Now you see, I taught her how to cook the eggs, I supplied her with the eggs, the pan etc...and she even cooked them...but until she eats them, they will never satisfy the hunger that drove her to them.

And so we "mature" Believers, leaders, teachers, pastors, who have access to the Word, know how to glean from the word, even know how to teach, tell, speak, sing the Word, find ourselves along the road of life, unfocused, irritable...dramatically, and even secretly, lamenting over the pain of our own spiritual starvation.
And all along...we have simply forgotten to eat.

We've prepared, shared, taught, counseled, attended, listened, but we have not eaten.
When we don't eat, we don't receive nourishment. 
And without nourishment, there will be no growth.

The grocer, the chef, the server, the dishwasher: they all have to put fork to mouth at some point, or they will never be fed. 
Being in the presence of the meal is not enough.
The nutrients that quiet the hunger are only released, only give life, when they are consumed.

Don't forget to eat.
Being in the presence of spiritual things, the rituals of religion...these things are not enough.
Take.
Eat.
Be nourished.
Let's stop starving in the presence of the banquet table of The Lord.

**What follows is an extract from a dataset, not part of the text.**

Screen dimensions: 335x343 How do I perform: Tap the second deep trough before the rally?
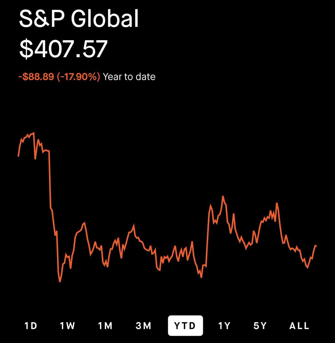pos(201,277)
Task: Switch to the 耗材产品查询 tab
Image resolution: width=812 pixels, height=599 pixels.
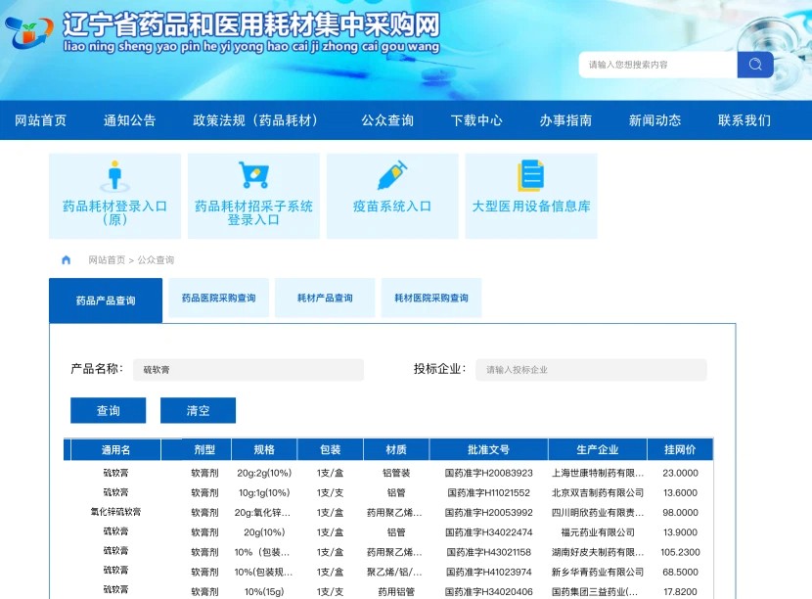Action: point(324,296)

So go ahead...scramble those eggs...just don't forgot to eat them.

"Why do you spend your money for that which is not bread, and your labor for that which does not satisfy? Listen diligently to me, and eat what is good, and delight yourselves in rich food." (Isaiah 55:2 ESV)


Monday, January 21, 2013

Batteries Required

"Batteries Required. Not Included"
There is nothing more frustrating than bringing home a product you are ready to use, only to realize that you failed to notice this "minor" detail.
Especially when it calls for a 9 volt, or "D" battery...the ones you never have on hand.
And so, you pull it out and pretend to use it, right?
Or...you try to generate your own power to make it operate, right?

Yeah...let's hope not.

You either drive back to the store, or you stick the product back in the box until you can get a hold of the necessary power source.
Why? Because batteries are required.
Necessary.
It just won't work without them.

Have you ever asked this question of yourself:
"Do I live a life that requires God?"

Think about it.

If the Spirit of God was removed from your life, is there anything that you are striving for, involved in, attempting, believing for, etc., that absolutely could not be accomplished with human effort alone?

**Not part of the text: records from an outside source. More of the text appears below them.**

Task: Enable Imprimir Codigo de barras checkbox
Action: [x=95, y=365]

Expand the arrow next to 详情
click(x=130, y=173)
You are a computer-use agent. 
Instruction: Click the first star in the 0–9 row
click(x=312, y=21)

I know this seems a drastic scenario, but it is one that has made me look at my life through the honest lens of the Holy Spirit.
All too often, I begin with the best intentions, seeking to fill my life with God things-not just good things-but then, I set out to accomplish them apart from Him.

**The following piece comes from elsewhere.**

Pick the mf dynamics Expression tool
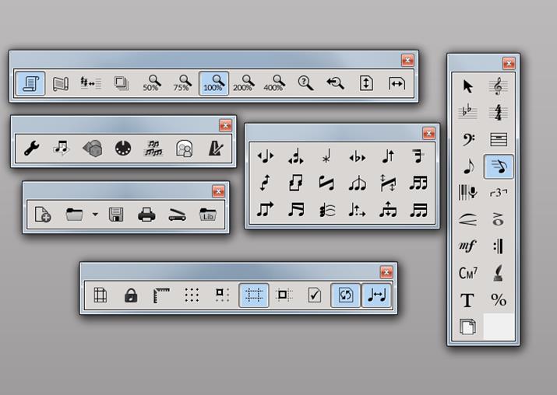This screenshot has width=557, height=395. (x=467, y=246)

I forget so easily that being a true disciple of Christ isn't just about trusting Him to impart the plan; it's also about trusting Him to impart the power to accomplish it.
Otherwise, bringing the plan to fruition gives glory to me rather than God.

I believe Him for the revealing the way, then I default to trusting my own will to walk it out.

Comfort zone.
Safety net.
Failsafe.
Operating from that place of, "Just in case God doesn't show up, I will be ok."
Face saved, and all that.

It just seems simpler and safer to live a life that doesn't require a power source.
That is...only if you enjoy living in the dark.
But God calls us out of that confusing, powerless, comfortable place:
"for at one time you were darkness, but now you are light in the Lord. Walk as children of light."(Ephesians 5:8)
Light.
Power.
Holy Spirit required kind of living.

How can I be content with living a life that minimally requires the presence and power of the One True Living God?

Even worse...how can I be content living a life that repeatedly functions without Him altogether?

I want to live a life that requires all that He is replacing all that I am.
I want to live a life that screams "Impossible!",  so the world sees that, "With God all things are possible."(Luke 1:27)
I want my life to shout HIS glory, not mine.

I want to live a life labeled: "Holy Spirit Power required."
A life that just won't work without Him.

"Let all those that seek and require You rejoice and be glad in You; 
let such as love Your salvation say continually, The Lord be magnified!"